Épisode 1. La monnaie, c'est la dette

La monnaie est créée sous forme de crédit, ce qui revient à dire que la monnaie est créée sous forme de dette.

Explication

Le crédit et la dette sont les deux faces d'une même opération. Tout dépend du point de vue où l'on se place, c'est-à-dire de la position que l'on occupe dans la relation créancier-débiteur. 
Si vous êtes le "prêteur" (le créancier), vous avez accordé un crédit ; si vous êtes "l'emprunteur" (le débiteur), vous avez contracté une dette. 
Quand une banque accorde un crédit, en une seule et même opération une créance est émise et une dette est acceptée. 
Du point de vue de la banque, le montant du crédit accordé est une créance. 
Du point de vue du débiteur, le montant de crédit reçu est une dette. 

Aujourd'hui, et dans le monde entier, la monnaie vient à l'existence à chaque fois qu'un nouveau crédit est émis (c'est-à-dire, pour les débiteurs, à chaque fois qu'une nouvelle dette est acceptée). 
Dès que ce nouveau crédit est dépensé dans l'économie, il devient de la monnaie "scripturale" qui se met à circuler sur les comptes de tout le monde, passant d'un compte à un autre à chaque vente et à chaque achat. La partie négative de cette création monétaire reste au passif des émetteurs et leur rapporte des intérêts. 

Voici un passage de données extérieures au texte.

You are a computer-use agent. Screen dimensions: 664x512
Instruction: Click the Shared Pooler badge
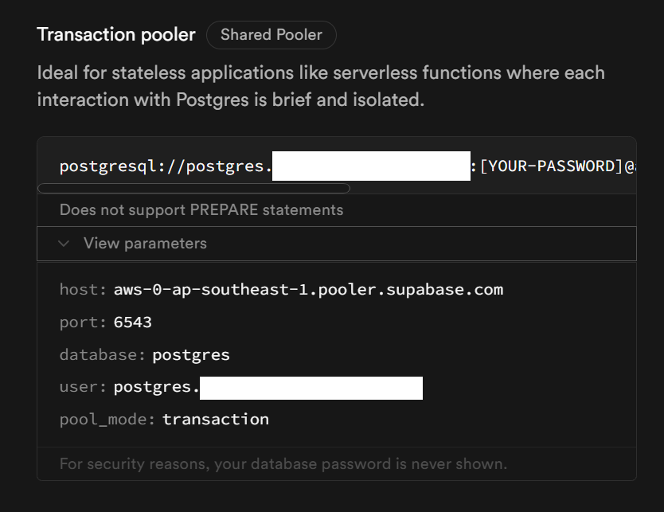point(271,35)
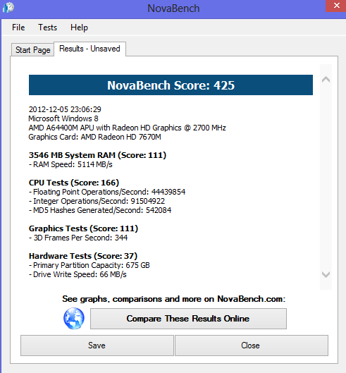This screenshot has width=346, height=373.
Task: Click the Close button beside Save
Action: coord(252,346)
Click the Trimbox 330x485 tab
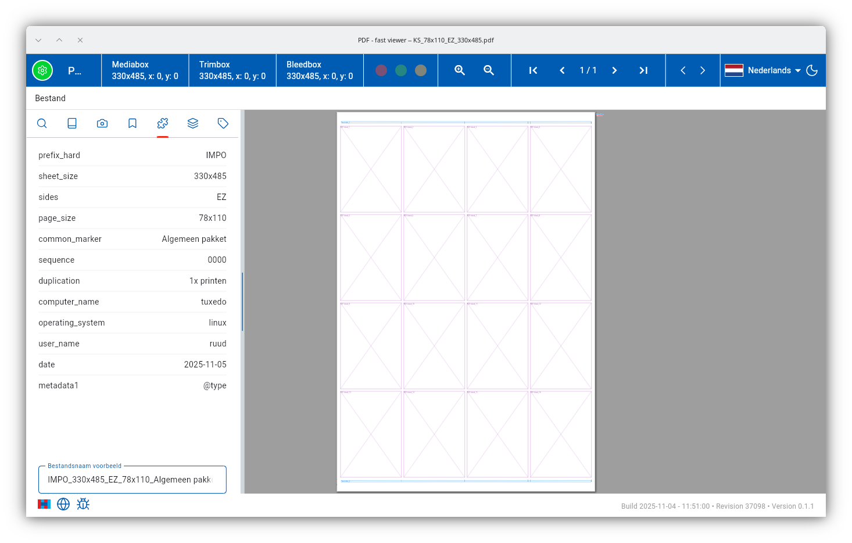The image size is (852, 543). tap(232, 70)
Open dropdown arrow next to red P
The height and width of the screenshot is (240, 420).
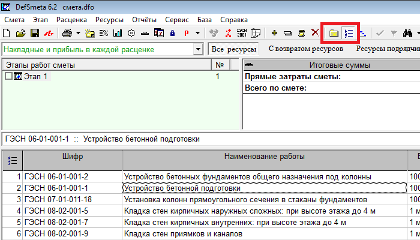pos(197,32)
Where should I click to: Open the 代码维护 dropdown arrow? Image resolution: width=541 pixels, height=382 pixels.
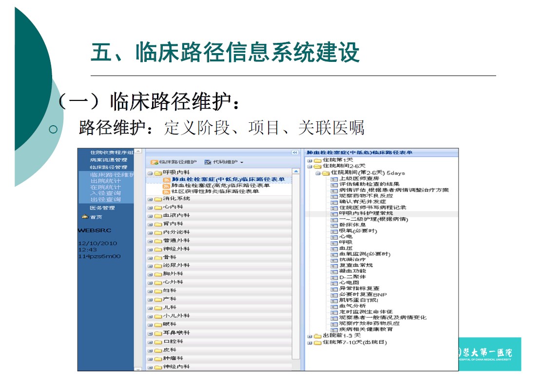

Pas de dette, pas de monnaie

Donc, à chaque fois que quelqu'un, quelque part (gouvernement, entreprise, collectivité locale, particulier...), contracte un crédit auprès d'une banque, de la monnaie nouvelle est créée. Et c'est ce crédit nouveau qui, une fois dépensé dans l'économie, devient la monnaie de tout le monde. 
Cette monnaie n'existe que sous la forme de chiffres sur des comptes. Ce sont ces chiffres qui permettent de tenir la représentation comptable des myriades de transactions réelles que nous réalisons tous les jours. 
Cela signifie que, pour que toutes les transactions possibles et souhaitées puissent se faire au jour le jour, il faut au minimum que la masse monétaire indispensable pour les représenter soit présente, que les unités monétaires existent, et que la quantité se maintienne sans diminuer. Or, pour cela, il faut obligatoirement que quelqu'un, quelque part, se soit endetté en amont. 
Si la masse monétaire diminue, les transactions nécessaires pour que l'économie puisse tourner deviennent plus difficiles à réaliser. 
En effet, tant que les unités de mesure monétaires (les chiffres) sont en quantité suffisante sur les comptes, toutes les transactions possibles et souhaitées peuvent se réaliser. 
Par contre, si la quantité de chiffres diminue, ces transactions, qui sont pourtant toujours possibles matériellement, et toujours souhaitées par les agents économiques, ne peuvent plus se réaliser ! 
Alors, faute de monnaie, faute de chiffres sur les comptes, l'économie se paralyse peu à peu, et l'activité diminue (c'est ce que l'on appelle la déflation : la diminution de la quantité de monnaie dans l'économie). 
Si l'on veut relancer l'économie, il faut réinjecter de la monnaie. Mais réinjecter de la monnaie ne peut pas se faire sans relancer le crédit. Donc il faut s'endetter ! 
S'endetter pour se sortir d'une crise de la dette est bien entendu une absurdité. Avec ce système, il est normal que tout le monde soit en permanence au bord du surendettement et de la faillite.